The first openaiApiKey option is applied to each query in the LLM Playground, but not the second serpApiKey.

You can also put the value the file data/settings/default-query-options file:

(("franzOption_openaiApiKey" "<franz:sk-U01ABc2defGHIJKlmnOpQ3RstvVWxyZABcD4eFG5jiJKlmno>"))  
 
(("franzOption_serpApiKey" "<franz:11111111111120b7c4d3d04a9837e3362edb2733318effec25c447445dfbf594sk>"))  
 

Remember your key is valuable (its use may cost money and others with the key can use it at your cost) so protect it.

The New WebView LLM Playground prompts you for the OpenAI API key at the start of a session. First click on the Create LLM Playground button:

Create LLM Playground

The following dialog comes up. Enter your OpenAI API key as shown (again that key is not actually valid):

Entering OpenAI API key

Click Create & Open and a repo which automatically adds a PREFIX with the OpenAI API key to every query. (It does not add a PREFIX with the SERPApi API key. You must supply that yourself if you use the askSerp magic predicate. See the serpAPI example.

SPARQL LLM magic predicates (LLMagic)

AllegroGraph LLMagic supports LLM magic predicates (internal functions which act like SPARQL operators). These are listed in the SPARQL Magic Property document under the heading Large Language Models*. (You click on a listed magic property to see additional documentation.) See also LLMagic functions listed here.

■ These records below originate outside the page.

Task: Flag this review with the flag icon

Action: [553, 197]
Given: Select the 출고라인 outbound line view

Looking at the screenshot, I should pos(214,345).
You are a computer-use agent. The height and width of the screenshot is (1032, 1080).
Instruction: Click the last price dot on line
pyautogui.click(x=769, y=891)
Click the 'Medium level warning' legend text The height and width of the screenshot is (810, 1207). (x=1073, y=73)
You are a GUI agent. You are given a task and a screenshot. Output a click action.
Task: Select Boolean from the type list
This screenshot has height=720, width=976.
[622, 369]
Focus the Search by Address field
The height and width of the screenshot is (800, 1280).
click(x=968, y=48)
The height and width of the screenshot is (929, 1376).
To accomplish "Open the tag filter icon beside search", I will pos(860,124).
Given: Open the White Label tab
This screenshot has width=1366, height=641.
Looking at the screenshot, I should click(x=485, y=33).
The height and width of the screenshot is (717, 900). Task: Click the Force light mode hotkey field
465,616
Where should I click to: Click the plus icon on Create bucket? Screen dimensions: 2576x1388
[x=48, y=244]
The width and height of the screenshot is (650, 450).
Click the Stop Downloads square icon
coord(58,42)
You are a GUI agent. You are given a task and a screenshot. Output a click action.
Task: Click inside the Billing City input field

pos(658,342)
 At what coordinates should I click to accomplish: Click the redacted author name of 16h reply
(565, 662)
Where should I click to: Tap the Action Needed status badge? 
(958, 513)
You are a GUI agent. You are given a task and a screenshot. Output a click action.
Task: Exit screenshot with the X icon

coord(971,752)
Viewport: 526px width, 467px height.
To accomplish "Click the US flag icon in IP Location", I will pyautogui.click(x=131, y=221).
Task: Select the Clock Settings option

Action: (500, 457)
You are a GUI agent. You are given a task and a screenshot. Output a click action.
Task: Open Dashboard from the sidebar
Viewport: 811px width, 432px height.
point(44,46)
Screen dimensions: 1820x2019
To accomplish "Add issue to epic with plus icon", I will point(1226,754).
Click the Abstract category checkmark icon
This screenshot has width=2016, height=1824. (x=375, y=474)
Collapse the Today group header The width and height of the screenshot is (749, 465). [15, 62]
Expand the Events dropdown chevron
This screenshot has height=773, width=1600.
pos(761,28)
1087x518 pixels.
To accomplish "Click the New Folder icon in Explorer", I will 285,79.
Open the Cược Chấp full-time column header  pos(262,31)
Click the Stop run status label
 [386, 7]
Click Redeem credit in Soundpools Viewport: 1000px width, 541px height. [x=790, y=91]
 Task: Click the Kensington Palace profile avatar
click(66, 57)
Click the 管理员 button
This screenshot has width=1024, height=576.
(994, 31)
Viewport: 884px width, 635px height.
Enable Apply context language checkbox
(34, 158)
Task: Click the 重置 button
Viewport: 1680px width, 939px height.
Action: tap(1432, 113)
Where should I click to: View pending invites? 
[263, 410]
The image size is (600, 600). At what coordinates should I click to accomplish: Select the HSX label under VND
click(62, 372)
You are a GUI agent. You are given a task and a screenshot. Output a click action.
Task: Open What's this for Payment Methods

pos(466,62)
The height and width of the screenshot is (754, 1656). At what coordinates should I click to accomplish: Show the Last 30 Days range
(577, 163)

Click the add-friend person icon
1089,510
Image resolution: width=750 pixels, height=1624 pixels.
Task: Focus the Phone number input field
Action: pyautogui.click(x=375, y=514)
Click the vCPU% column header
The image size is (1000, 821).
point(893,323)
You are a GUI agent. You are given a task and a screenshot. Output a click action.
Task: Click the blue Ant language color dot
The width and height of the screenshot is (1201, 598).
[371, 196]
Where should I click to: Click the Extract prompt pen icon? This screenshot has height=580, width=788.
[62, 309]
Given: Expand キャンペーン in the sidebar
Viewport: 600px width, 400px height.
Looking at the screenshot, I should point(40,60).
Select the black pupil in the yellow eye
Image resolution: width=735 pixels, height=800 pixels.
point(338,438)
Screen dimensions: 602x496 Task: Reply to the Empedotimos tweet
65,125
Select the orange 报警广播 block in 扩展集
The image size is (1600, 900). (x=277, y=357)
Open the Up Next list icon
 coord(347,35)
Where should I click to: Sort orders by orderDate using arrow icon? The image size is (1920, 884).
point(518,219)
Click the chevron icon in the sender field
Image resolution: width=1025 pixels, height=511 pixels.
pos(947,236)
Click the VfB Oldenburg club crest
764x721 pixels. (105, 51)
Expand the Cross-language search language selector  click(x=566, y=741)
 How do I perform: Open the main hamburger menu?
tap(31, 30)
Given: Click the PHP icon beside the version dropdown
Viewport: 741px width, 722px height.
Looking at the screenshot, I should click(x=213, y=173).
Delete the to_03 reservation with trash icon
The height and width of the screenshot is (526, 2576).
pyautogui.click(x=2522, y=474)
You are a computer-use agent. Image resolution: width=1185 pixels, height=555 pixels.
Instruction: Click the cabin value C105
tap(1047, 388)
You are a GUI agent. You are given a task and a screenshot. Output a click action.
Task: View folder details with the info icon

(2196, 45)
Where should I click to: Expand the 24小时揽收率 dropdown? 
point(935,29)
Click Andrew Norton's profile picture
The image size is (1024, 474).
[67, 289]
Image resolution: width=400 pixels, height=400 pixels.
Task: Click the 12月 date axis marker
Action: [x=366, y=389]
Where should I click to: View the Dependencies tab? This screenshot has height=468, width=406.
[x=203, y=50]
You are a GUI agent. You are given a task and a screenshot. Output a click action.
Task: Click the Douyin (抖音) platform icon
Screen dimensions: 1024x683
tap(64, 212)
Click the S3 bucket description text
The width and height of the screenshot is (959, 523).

For example the http://franz.com/ns/allegrograph/8.0.0/llm/response magic property prompts GPT for a response. For example, we can ask for a list of 5 US states:

PREFIX llm: <http://franz.com/ns/allegrograph/8.0.0/llm/>  
 
SELECT * { ?response llm:response  
           "List 5 US States.". } 

which produces the response:

response  
 
"California"  
"Texas"  
"Florida"  
"New York"  
"Pennsylvania" 

Vector databases

A vector database is a database that can store vectors (fixed-length lists of numbers) along with other data items. Vector databases typically implement one or more Approximate Nearest Neighbor (ANN) algorithms, so that one can search the database with a query vector to retrieve the closest matching database records. (Wikipedia)

Tools in AllegroGraph allow embedding natural language text obtained from sources like ChatGPT into a vector representation. A vector database in AllegroGraph is a table of embeddings and the associated original text. An Allegrograph Vector Database associates embeddings with literals found in the triple objects of a graph database.

Creating and using vector databases, along with examples, is described in the LLM Embed Specification document. There are several examples using vector databases in this AllegroGraph documentation. One using the writings of Noam Chomsky is shown here. Another allowing querying the United States Constitution is here. And a third, finding connections between historical figures here.

LLM Examples

See LLM Examples. The LLM Split Specification document also contains some examples. The LLM Embed Specification has some vector database examples.